Less venture capital and more 'mentor capital'

New advisory group builds team to address gaps in growing companies

Growing companies need many things, including passion, drive, focus, money, and luck. One of the other things they need is guidance from an experienced advisor or three, for help avoiding potholes on the road to profit and success. Finding successful executives with relevant expertise isn't easy, however, which prompted a group named SageCreek Partners to offer what it calls "mentor capital" rather than venture capital.

SageCreek Partners focuses on technology companies below $10 million in revenue looking to grow. These companies may have some early venture capital already, but they'll likely need more. SageCreek doesn't provide money, but it strengthens its clients to be attractive to venture capital groups. Sometimes it plays VC matchmaker as well.

Unless you're in Utah or Silicon Valley, you probably can't make a pitch to SageCreek Partners or many venture capital groups. This doesn't mean you can't learn a few tricks and new ways to improve your business, so let's get started.

Mentors are always a great idea, but finding them can be tough. Some people get good advice from fellow members of business and service groups like Rotary International. Some find partners to help fill in their own management gaps in groups like Business Network International. Some get involved with SCORE directly or through the Small Business Administration loan process. However, these groups don't focus on filling the gaps in your executive management ranks. That's why I think SageCreek Partners is onto something that will be copied by others before long.

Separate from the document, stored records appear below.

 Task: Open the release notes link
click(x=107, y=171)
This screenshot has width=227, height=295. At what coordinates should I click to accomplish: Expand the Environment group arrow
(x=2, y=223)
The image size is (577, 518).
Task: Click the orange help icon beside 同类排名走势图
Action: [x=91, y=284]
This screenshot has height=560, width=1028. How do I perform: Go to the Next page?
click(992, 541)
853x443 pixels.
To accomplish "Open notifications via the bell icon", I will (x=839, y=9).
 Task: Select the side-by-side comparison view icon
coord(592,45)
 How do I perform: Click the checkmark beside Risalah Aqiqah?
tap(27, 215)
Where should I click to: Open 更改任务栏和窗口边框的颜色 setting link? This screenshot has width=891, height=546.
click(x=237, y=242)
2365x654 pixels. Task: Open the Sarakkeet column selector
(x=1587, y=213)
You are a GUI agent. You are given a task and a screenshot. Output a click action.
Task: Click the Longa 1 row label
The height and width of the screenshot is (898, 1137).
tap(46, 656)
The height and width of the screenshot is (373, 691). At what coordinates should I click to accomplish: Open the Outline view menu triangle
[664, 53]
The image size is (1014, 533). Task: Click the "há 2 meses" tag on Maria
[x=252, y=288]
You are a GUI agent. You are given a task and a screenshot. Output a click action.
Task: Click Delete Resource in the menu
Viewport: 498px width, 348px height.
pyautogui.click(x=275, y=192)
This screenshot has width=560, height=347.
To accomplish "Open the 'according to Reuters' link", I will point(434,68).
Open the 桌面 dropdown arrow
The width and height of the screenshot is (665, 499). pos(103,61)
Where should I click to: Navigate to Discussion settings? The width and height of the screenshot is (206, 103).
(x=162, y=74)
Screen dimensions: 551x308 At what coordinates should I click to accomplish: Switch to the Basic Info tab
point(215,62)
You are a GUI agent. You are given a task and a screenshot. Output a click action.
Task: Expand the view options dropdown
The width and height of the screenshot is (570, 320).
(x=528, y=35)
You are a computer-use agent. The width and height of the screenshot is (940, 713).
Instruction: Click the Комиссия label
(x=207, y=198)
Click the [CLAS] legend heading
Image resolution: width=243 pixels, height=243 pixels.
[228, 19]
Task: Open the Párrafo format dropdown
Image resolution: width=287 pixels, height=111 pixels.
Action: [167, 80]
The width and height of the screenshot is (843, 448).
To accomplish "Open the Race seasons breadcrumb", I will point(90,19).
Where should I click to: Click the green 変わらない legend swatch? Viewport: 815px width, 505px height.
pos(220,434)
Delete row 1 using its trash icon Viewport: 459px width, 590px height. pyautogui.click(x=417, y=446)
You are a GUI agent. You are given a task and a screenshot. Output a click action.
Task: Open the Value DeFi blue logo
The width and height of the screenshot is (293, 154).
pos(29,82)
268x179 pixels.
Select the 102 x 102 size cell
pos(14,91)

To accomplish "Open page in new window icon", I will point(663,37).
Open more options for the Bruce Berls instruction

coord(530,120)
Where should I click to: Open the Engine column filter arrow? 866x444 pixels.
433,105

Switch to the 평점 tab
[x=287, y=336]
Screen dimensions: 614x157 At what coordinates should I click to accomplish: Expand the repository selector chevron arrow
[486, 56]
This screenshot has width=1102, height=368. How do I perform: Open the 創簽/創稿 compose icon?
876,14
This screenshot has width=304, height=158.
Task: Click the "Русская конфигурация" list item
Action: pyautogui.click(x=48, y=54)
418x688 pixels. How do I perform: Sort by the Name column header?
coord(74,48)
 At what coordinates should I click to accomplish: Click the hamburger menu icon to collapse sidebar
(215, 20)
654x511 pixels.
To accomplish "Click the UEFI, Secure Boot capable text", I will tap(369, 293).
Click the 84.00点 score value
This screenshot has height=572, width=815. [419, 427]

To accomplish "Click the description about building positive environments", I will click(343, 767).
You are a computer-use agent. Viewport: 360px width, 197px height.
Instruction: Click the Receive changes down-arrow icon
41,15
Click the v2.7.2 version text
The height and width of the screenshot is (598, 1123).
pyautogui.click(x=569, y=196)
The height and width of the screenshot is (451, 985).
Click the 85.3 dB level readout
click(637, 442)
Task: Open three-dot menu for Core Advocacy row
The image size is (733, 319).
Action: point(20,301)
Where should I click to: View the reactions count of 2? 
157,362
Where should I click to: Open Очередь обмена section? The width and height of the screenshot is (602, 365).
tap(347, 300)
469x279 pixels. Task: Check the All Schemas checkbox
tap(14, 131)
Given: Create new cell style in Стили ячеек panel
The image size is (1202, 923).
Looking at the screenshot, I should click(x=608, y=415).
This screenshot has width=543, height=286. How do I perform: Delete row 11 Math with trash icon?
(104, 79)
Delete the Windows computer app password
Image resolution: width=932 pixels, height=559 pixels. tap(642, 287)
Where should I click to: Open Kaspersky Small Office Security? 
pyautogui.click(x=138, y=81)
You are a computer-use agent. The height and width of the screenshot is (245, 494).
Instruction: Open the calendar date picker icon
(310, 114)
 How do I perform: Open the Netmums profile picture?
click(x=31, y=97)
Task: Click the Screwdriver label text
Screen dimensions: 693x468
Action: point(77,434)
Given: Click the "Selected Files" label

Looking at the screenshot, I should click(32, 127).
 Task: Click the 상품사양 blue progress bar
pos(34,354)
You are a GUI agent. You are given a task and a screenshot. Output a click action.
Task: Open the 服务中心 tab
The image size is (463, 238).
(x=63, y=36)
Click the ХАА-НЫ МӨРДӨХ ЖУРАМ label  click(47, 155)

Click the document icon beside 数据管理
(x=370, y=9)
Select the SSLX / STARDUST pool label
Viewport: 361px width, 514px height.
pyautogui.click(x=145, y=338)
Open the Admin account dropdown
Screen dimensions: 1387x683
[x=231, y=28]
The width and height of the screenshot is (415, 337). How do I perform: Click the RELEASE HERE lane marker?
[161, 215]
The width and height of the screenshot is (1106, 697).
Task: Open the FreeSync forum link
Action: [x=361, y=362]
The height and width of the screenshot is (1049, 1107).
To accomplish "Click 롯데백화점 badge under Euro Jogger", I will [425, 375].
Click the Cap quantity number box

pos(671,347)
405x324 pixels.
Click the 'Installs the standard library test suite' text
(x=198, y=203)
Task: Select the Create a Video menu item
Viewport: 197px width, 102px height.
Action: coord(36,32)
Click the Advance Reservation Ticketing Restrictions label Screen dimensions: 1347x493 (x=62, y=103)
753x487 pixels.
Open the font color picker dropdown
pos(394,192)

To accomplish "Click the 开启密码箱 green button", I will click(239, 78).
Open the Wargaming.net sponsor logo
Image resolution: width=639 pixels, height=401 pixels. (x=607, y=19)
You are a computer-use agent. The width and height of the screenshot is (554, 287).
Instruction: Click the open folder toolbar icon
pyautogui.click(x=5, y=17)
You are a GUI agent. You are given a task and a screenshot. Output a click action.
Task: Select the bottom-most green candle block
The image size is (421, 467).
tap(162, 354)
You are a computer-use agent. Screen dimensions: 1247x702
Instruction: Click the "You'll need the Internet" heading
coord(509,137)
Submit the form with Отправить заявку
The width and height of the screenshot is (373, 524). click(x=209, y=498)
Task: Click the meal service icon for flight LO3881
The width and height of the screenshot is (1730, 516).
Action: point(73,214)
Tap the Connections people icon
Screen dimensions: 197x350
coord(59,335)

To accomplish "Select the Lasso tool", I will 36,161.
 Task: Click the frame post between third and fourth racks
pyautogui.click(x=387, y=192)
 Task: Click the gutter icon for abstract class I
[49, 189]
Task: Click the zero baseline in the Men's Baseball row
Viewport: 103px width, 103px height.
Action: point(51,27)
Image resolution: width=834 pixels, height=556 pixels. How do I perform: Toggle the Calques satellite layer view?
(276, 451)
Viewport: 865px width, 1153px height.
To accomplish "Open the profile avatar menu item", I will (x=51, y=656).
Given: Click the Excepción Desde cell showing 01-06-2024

I certainly don't mean good advice isn't already out there for every executive in every type of business. Books abound, as do Web sites designed to help businesses succeed (like this one). Your industry association group almost certainly offers best-practice advice in a number of areas, or you can check with vendors in specific areas for reference material. If you want information, you will find it.

But finding people may be more difficult. Greg Butterfield, managing partner of SageCreek Partners, was previously group president at Symantec. He was president, CEO, and chairman of Altiris before Symantec bought the company. My first question was why he's doing this. Aren't the directors on the company board supposed to provide this type of guidance?

“Venture capital funds have gotten so big they can't do small investments anymore,” said Butterfield. “They're waiting for companies to hit certain metrics before they'll invest, but there's no real mentor or full board of directors to help get the companies to that point.”

If you're in Silicon Valley, entrepreneurial board member candidates may be sitting beside you at every Starbucks. Outside the high tech areas, entrepreneurs and mentors are harder to find. Take a new look at businesspeople in service and networking groups. Talk to your financial advisor about potential mentors in other client companies. Read your local business journal for candidates.

I told Butterfield it sounds like SageCreek Partners helps growing companies build an executive decision support system, and he agreed. “When you need a lawyer with years of experience in business mergers, acquisitions, and public offerings, we have that. Need someone with experience selling outside the U.S.? We have that. Need sales and marketing? We have people with experience in multi-billion-dollar companies available for you.”

Although SageCreek Partners sees 10 or so pitches per week, you probably can't get to Salt Lake City for a meeting. I asked for three lessons Butterfield tells companies he meets with that I can pass along.

First, companies need to learn how to get profitable faster. This can be increasing revenue or cutting expenses or both. Unfortunately, slower “customer uptake” is the current reality, but getting to breakeven or profitability means staying power and better chances at more funding.

Second, companies don't understand how their products and services fit into the market. You can't beat the market leader head on, but you can certainly pick up business in areas they flounder a bit. Enhance and complement products and services the customers use. It's tough to convince customers to dump the leading product for one from a start-up, but small companies make that mistake all the time.

Finally, in a bad economy, you can still grow your customer base. Butterfield said, “This is the time to hone in and look for strategic partners, better marketing, maybe even acquisitions. When things get better, you'll be in that much better shape.”

SageCreek asks for a retainer and some equity, not a big management consulting contract. They benefit when their client companies succeed.

The same day I talked to Butterfield I received a newsletter from Chenault Systems, a Dallas-area custom development company focusing on oil and gas clients. I called Tom Chenault because his newsletter mentioned how they've added management consulting because some clients needed help streamlining their business processes before he can start creating databases to improve their business. Companies need to maximize their teamwork and streamlining, said Chenault, “so they don't just make the mess go faster.” Sounds like good mentorship advice to me.

Can you ignore such advice and go it on your own? Of course, but it's worth thinking about asking for help now and then. When you learn from other people's mistakes, your company gets smarter and stronger. When you learn from other people's successes, and apply some elbow grease, you increase your company's chance of success.